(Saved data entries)

==========

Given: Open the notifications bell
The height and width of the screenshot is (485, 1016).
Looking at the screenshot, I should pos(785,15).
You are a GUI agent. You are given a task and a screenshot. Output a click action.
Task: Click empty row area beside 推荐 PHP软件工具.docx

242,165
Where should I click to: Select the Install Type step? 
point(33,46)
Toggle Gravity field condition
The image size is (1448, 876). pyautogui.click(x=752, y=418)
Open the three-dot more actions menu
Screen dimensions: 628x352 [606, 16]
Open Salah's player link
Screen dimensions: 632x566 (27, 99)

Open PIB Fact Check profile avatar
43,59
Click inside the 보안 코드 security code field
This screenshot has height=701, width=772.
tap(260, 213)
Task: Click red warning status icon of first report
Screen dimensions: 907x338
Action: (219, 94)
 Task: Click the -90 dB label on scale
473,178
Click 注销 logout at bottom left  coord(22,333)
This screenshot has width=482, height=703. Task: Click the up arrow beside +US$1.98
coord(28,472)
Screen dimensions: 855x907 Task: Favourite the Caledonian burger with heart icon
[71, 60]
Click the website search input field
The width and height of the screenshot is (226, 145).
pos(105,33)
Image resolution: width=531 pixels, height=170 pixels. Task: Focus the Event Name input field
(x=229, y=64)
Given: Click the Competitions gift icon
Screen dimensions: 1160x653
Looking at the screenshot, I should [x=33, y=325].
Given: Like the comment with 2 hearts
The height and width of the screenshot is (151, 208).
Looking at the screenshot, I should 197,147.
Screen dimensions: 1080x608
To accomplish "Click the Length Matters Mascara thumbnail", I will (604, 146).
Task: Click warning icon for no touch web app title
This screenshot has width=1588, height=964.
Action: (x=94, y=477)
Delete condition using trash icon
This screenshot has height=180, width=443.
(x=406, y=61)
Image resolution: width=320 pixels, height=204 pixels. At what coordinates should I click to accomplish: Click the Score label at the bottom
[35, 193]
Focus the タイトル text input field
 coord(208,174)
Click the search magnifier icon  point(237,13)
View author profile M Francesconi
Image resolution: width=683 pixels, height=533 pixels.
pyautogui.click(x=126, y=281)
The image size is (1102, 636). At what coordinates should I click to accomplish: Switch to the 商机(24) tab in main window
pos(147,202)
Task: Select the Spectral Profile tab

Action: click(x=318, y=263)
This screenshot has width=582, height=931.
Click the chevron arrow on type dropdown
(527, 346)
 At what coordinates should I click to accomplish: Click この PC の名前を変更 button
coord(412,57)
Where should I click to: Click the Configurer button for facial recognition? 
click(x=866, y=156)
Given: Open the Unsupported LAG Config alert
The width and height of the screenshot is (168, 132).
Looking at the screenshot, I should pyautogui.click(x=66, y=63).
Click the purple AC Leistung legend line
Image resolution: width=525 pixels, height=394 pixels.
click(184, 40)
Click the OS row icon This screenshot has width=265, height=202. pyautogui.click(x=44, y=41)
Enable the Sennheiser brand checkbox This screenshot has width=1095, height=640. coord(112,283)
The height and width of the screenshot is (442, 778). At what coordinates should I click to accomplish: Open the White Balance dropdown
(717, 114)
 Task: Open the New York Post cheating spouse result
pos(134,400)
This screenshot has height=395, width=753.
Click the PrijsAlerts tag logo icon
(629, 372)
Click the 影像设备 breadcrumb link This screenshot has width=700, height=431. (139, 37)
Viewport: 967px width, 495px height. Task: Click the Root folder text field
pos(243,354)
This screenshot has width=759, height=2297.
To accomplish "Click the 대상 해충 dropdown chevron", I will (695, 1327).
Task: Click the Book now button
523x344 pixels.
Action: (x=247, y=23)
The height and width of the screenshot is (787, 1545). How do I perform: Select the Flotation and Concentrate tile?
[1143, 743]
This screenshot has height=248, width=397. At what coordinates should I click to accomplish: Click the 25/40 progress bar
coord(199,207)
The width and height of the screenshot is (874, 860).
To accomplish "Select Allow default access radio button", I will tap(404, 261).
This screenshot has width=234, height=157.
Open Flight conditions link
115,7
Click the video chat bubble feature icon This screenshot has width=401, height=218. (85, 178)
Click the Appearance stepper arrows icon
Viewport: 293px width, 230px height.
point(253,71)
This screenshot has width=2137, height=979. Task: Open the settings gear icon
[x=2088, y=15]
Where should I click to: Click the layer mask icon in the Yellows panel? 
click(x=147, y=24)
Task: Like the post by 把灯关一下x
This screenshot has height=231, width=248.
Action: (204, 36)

==========

(TASK DESCRIPTION) Make an exact transcription of all the records.

(RESULT OF THIS EXERCISE)
Given: Open the notifications bell
The height and width of the screenshot is (485, 1016).
Looking at the screenshot, I should pos(785,15).
You are a GUI agent. You are given a task and a screenshot. Output a click action.
Task: Click empty row area beside 推荐 PHP软件工具.docx

242,165
Where should I click to: Select the Install Type step? 
point(33,46)
Toggle Gravity field condition
The image size is (1448, 876). pyautogui.click(x=752, y=418)
Open the three-dot more actions menu
Screen dimensions: 628x352 [606, 16]
Open Salah's player link
Screen dimensions: 632x566 (27, 99)

Open PIB Fact Check profile avatar
43,59
Click inside the 보안 코드 security code field
This screenshot has height=701, width=772.
tap(260, 213)
Task: Click red warning status icon of first report
Screen dimensions: 907x338
Action: (219, 94)
 Task: Click the -90 dB label on scale
473,178
Click 注销 logout at bottom left  coord(22,333)
This screenshot has width=482, height=703. Task: Click the up arrow beside +US$1.98
coord(28,472)
Screen dimensions: 855x907 Task: Favourite the Caledonian burger with heart icon
[71, 60]
Click the website search input field
The width and height of the screenshot is (226, 145).
pos(105,33)
Image resolution: width=531 pixels, height=170 pixels. Task: Focus the Event Name input field
(x=229, y=64)
Given: Click the Competitions gift icon
Screen dimensions: 1160x653
Looking at the screenshot, I should [x=33, y=325].
Given: Like the comment with 2 hearts
The height and width of the screenshot is (151, 208).
Looking at the screenshot, I should 197,147.
Screen dimensions: 1080x608
To accomplish "Click the Length Matters Mascara thumbnail", I will (604, 146).
Task: Click warning icon for no touch web app title
This screenshot has width=1588, height=964.
Action: (x=94, y=477)
Delete condition using trash icon
This screenshot has height=180, width=443.
(x=406, y=61)
Image resolution: width=320 pixels, height=204 pixels. At what coordinates should I click to accomplish: Click the Score label at the bottom
[35, 193]
Focus the タイトル text input field
 coord(208,174)
Click the search magnifier icon  point(237,13)
View author profile M Francesconi
Image resolution: width=683 pixels, height=533 pixels.
pyautogui.click(x=126, y=281)
The image size is (1102, 636). At what coordinates should I click to accomplish: Switch to the 商机(24) tab in main window
pos(147,202)
Task: Select the Spectral Profile tab

Action: click(x=318, y=263)
This screenshot has width=582, height=931.
Click the chevron arrow on type dropdown
(527, 346)
 At what coordinates should I click to accomplish: Click この PC の名前を変更 button
coord(412,57)
Where should I click to: Click the Configurer button for facial recognition? 
click(x=866, y=156)
Given: Open the Unsupported LAG Config alert
The width and height of the screenshot is (168, 132).
Looking at the screenshot, I should pyautogui.click(x=66, y=63).
Click the purple AC Leistung legend line
Image resolution: width=525 pixels, height=394 pixels.
click(184, 40)
Click the OS row icon This screenshot has width=265, height=202. pyautogui.click(x=44, y=41)
Enable the Sennheiser brand checkbox This screenshot has width=1095, height=640. coord(112,283)
The height and width of the screenshot is (442, 778). At what coordinates should I click to accomplish: Open the White Balance dropdown
(717, 114)
 Task: Open the New York Post cheating spouse result
pos(134,400)
This screenshot has height=395, width=753.
Click the PrijsAlerts tag logo icon
(629, 372)
Click the 影像设备 breadcrumb link This screenshot has width=700, height=431. (139, 37)
Viewport: 967px width, 495px height. Task: Click the Root folder text field
pos(243,354)
This screenshot has width=759, height=2297.
To accomplish "Click the 대상 해충 dropdown chevron", I will (695, 1327).
Task: Click the Book now button
523x344 pixels.
Action: (x=247, y=23)
The height and width of the screenshot is (787, 1545). How do I perform: Select the Flotation and Concentrate tile?
[1143, 743]
This screenshot has height=248, width=397. At what coordinates should I click to accomplish: Click the 25/40 progress bar
coord(199,207)
The width and height of the screenshot is (874, 860).
To accomplish "Select Allow default access radio button", I will tap(404, 261).
This screenshot has width=234, height=157.
Open Flight conditions link
115,7
Click the video chat bubble feature icon This screenshot has width=401, height=218. (85, 178)
Click the Appearance stepper arrows icon
Viewport: 293px width, 230px height.
point(253,71)
This screenshot has width=2137, height=979. Task: Open the settings gear icon
[x=2088, y=15]
Where should I click to: Click the layer mask icon in the Yellows panel? 
click(x=147, y=24)
Task: Like the post by 把灯关一下x
This screenshot has height=231, width=248.
Action: (204, 36)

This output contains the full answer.